L’analisi considera i casi di Amsterdam, Barcellona, Berlino, New York, Parigi, Praga, San Francisco e Vienna. L’impatto della piattaforma è evidente. Chi prima affittava appartamenti a studenti o lavoratori ora trova più profittevole affittare per brevi periodi ai turisti, usando Airbnb, che permette di fare profitti senza sottostare alle regole del mercato immobiliare tradizionale. A Parigi, 25mila appartamenti sfuggono al mercato per andare sulle piattaforme. Visto che tante case finiscono su Airbnb, l’offerta di affitti a lungo termine si riduce. Risultato? L’impennata dei costi: a Barcellona gli affitti costano il 7 per cento in più; le proprietà immobiliari il 20. «Lo abbiamo visto anche in Italia», dice Fabio D’Alfonso, portavoce del comitato Pensare urbano, nato a Bologna proprio per rispondere all’emergenza abitativa. «Gli studenti che non trovano più affitti, gli affitti che lievitano». Il dossier sfata il mito della sharing economy: nelle 8 città, solo il 12,5 dei ricavi generati dalla piattaforma è “home sharing”, cioè la messa a disposizione di una stanza, o della casa per non più di un mese. Su Airbnb ci sono veri e propri affaristi dell’affitto. Fino al 90 per cento dei ricavi è business puro; ma sfugge alle regole. «Il punto – dicono gli autori dello studio – è che le città regolano l’affitto a uso commerciale per tutelare il diritto alla casa. Nel momento in cui gli affitti su Airbnb sono a fini commerciali, possono diventare illegali, così come i ricavi. A Parigi il 60 per cento di annunci su Airbnb è fuori regola, a New York l’85».

Sregolatezza europea

Le città provano a regolare Airbnb. Riuscirci è quasi impossibile. Il caso di Monaco è esemplare: il consiglio comunale decide che non si può affittare ai turisti per più di due mesi all’anno. Chiede ad Airbnb di fornire i nomi degli affittuari che oltrepassano il limite.

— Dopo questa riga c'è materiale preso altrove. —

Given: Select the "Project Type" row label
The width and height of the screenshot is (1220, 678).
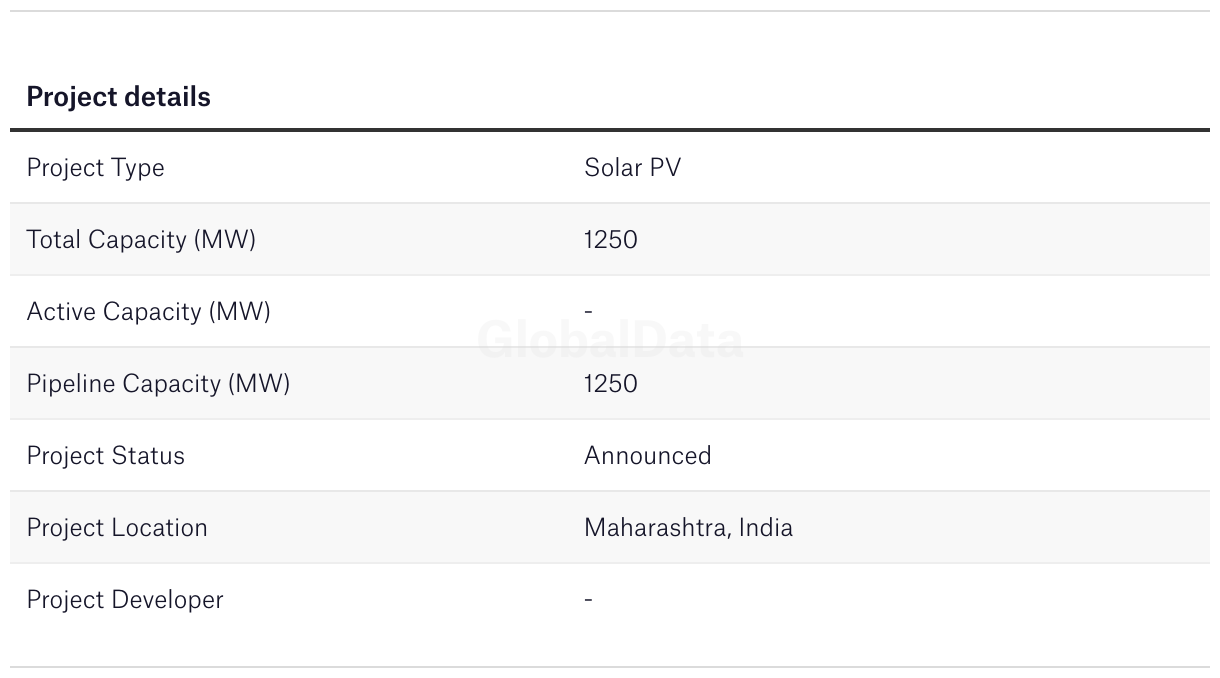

Per tutta risposta, big tech porta la città in tribunale, e la corte le dà pure ragione. Come mai? La migliore alleata della Silicon Valley si sta rivelando la giurisdizione europea: finora è valsa la e-Commerce directive, concepita vent’anni fa, quando la “sharing economy” era lontana. Martin Schirdewan, europarlamentare e copresidente di The Left, dice che «all’epoca c’era un approccio liberale verso il digitale»; bisognava garantire la libera circolazione dei servizi nell’era di internet. «Perciò l’Ue ha lasciato spazio alle piattaforme, sperando si autoregolassero». Non sta andando così: «Alcune, con la posizione dominante, minacciano l’esercizio di diritti come quello alla casa». Il dossier serve a fare pressione sulla Commissione: il 15 presenta la proposta di Digital services act, il nuovo pacchetto sui servizi digitali. «Bisogna responsabilizzare le piattaforme, a cominciare dall’obbligo a fornire alle amministrazioni dati validi», dice Kenneth Haar, autore dello studio. «Con le regole attuali, le città devono battagliare per poter avere informazioni, e non ci riescono quasi mai. Barcellona è riuscita a strappare un accordo sui dati a Big Tech, che però le ha fornito dati aggregati pressocché inutili». Come mai l’Ue non interviene? «La pressione lobbistica di Airbnb a Bruxelles è fortissima: c’è una close working relationship, una “stretta collaborazione”». Su una cosa pare che i due fronti siano d’accordo: non sarà la pandemia a stravolgere il business della “falsa condivisione”. Nonostante il crollo iniziale dovuto a Covid-19, per cui nei primi nove mesi dell’anno Airbnb ha incassato 2,5 miliardi di dollari invece dei 3,7 dell’anno prima, ora dice di essere performante. Lo studio rileva che «anche se la pandemia ha ridotto l’attività degli affitti brevi, quelle case non sono tornate sul mercato degli affitti a lungo termine». Per cambiare le cose non basta una crisi, servono nuove regole.